St. John's Law Student

American Bankruptcy Institute Law Review Staff

 

A union has "exclusive statutory authority" to represent its members.[1] In exercising its exclusive right, a union has a duty to fairly represent its members.[2]  The duty of fair representation is breached when a union's conduct is found to be arbitrary, discriminatory or in bad faith.[3] In Demetris v. Local 514, Transport Workers Union of America, senior union members (the "Retirees") were not explicitly informed by their union that they would not receive a share of equity they would have otherwise been entitled to if they took advantage of the new bargaining agreement’s “Early Separation” program.[5]  The Retirees brought suit against their union alleging breach of the duty of fair representation.[5]  The Ninth Circuit held that the union did not breach its duty of fair representation because its conduct was not arbitrary, discriminatory or done in bad faith.[6]  

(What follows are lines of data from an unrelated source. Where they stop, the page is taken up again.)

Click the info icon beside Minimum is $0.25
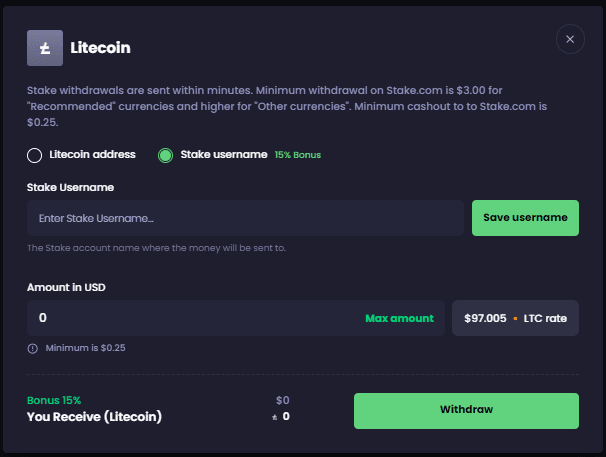tap(33, 348)
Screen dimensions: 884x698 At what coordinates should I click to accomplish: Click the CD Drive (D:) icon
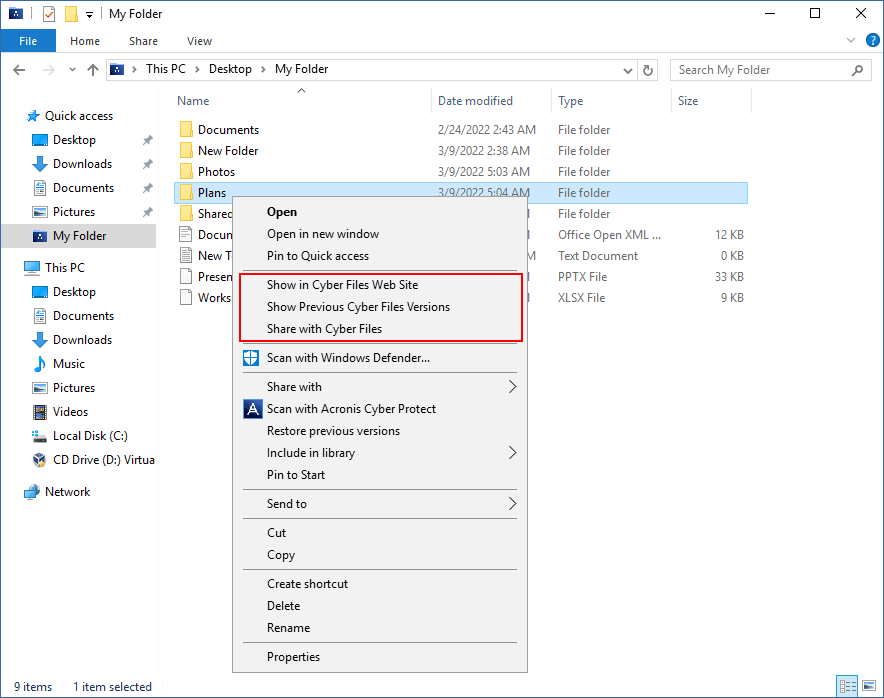click(x=40, y=460)
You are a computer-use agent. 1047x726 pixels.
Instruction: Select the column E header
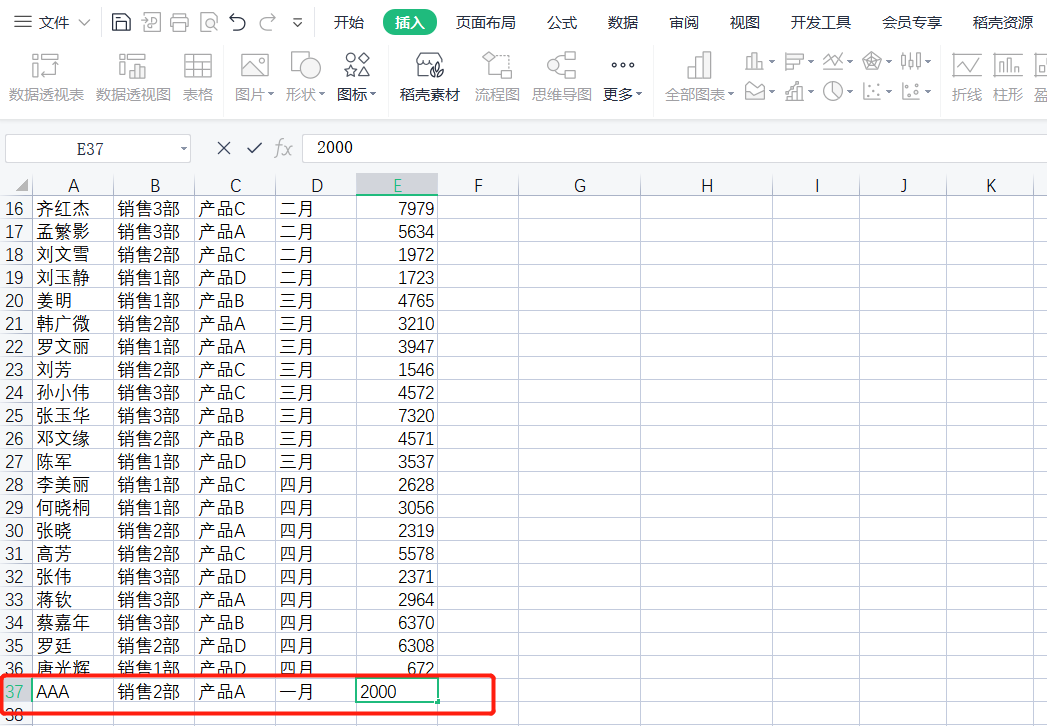click(x=397, y=185)
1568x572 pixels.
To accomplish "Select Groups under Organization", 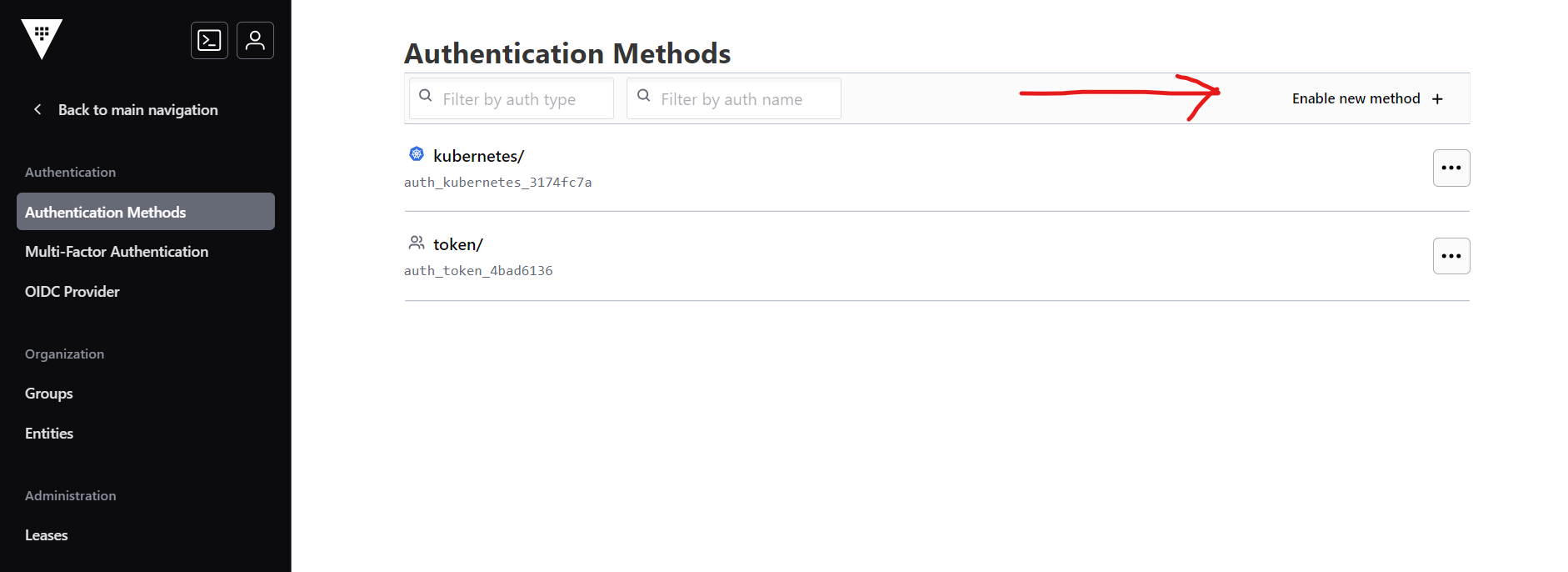I will (48, 393).
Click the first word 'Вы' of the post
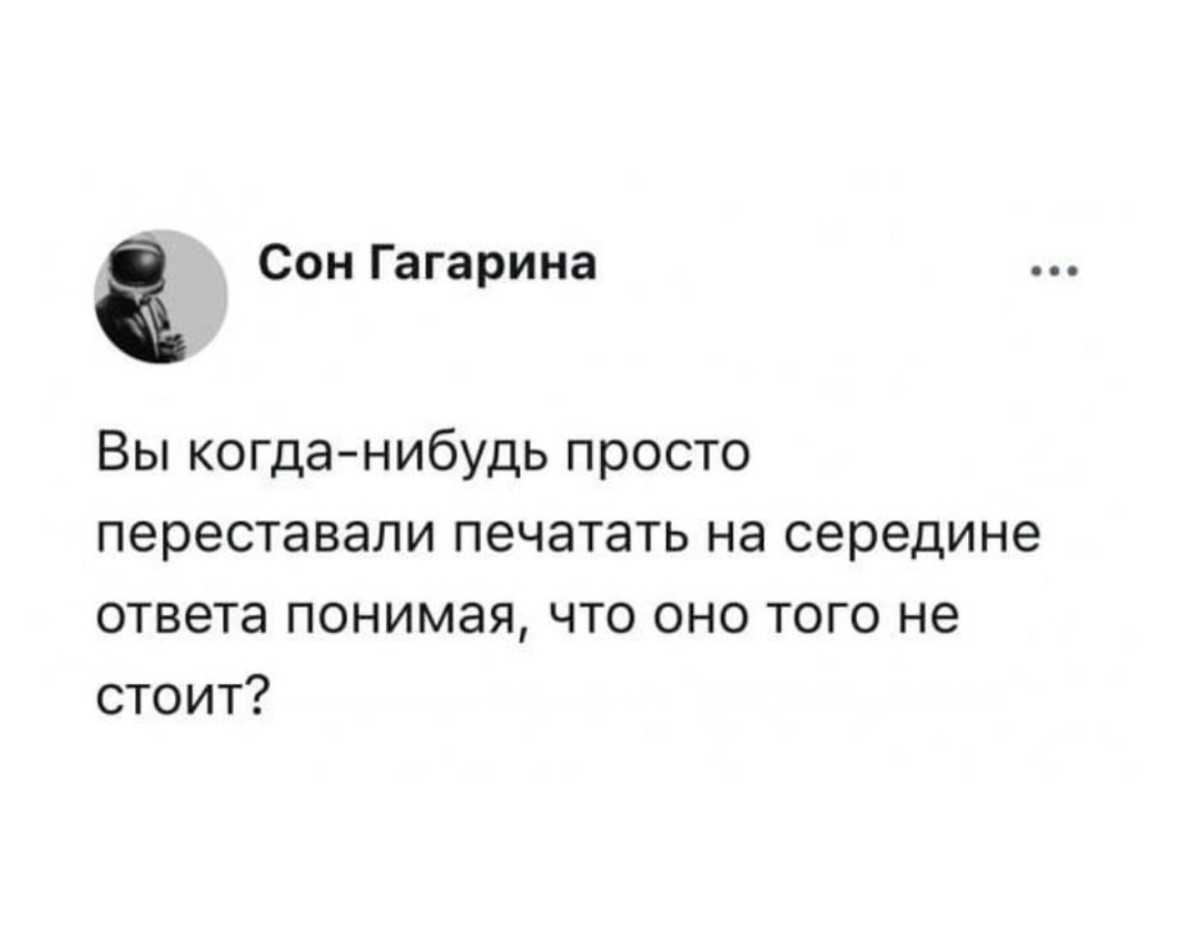 click(132, 460)
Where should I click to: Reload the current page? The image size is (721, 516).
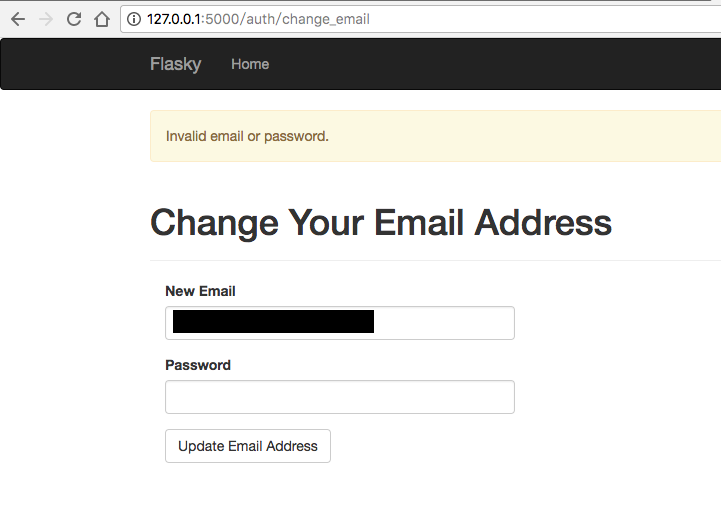(x=74, y=19)
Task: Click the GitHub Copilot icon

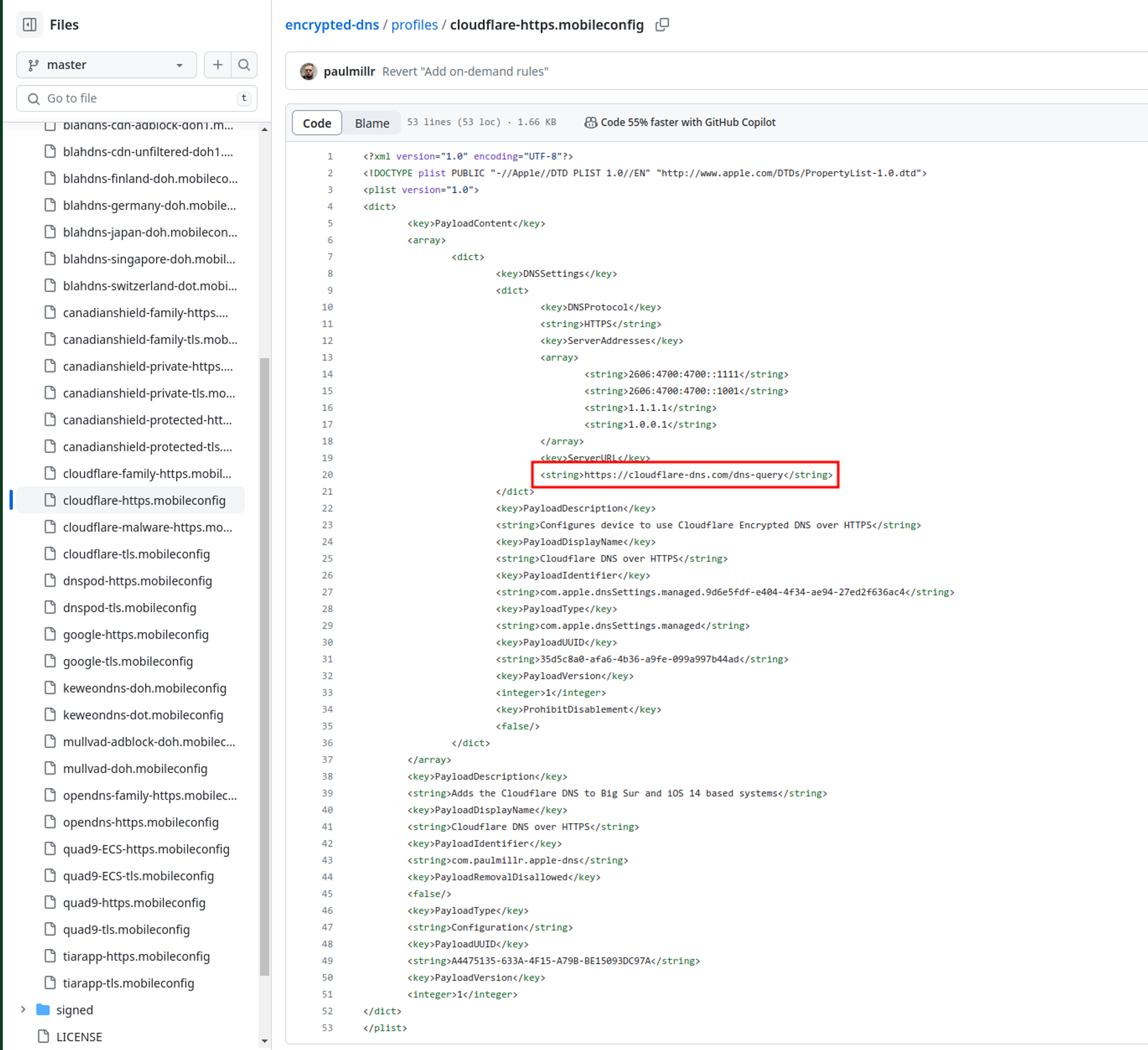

American Airlines ("American") filed a petition for relief under Chapter 11 of the Bankruptcy Code and as part of its reorganization, American negotiated the collective bargaining agreement with the Transport Workers Union of America, AFL-CIO ("TWU").[7]  The new agreement allowed TWU a 4.8% total stake of American's equity to be distributed among the union members.[8]  TWU and American also agreed upon an "Early Separation" program that allowed senior TWU members to voluntarily leave American in exchange for lump sum cash payments in addition to severance pay, unused vacation pay and an additional two-weeks' compensation.[9]  The negotiated agreement awarded a share of equity to members employed at American but excluded members who took advantage of the "Early Separation" Program from receiving their otherwise entitled equity.[10]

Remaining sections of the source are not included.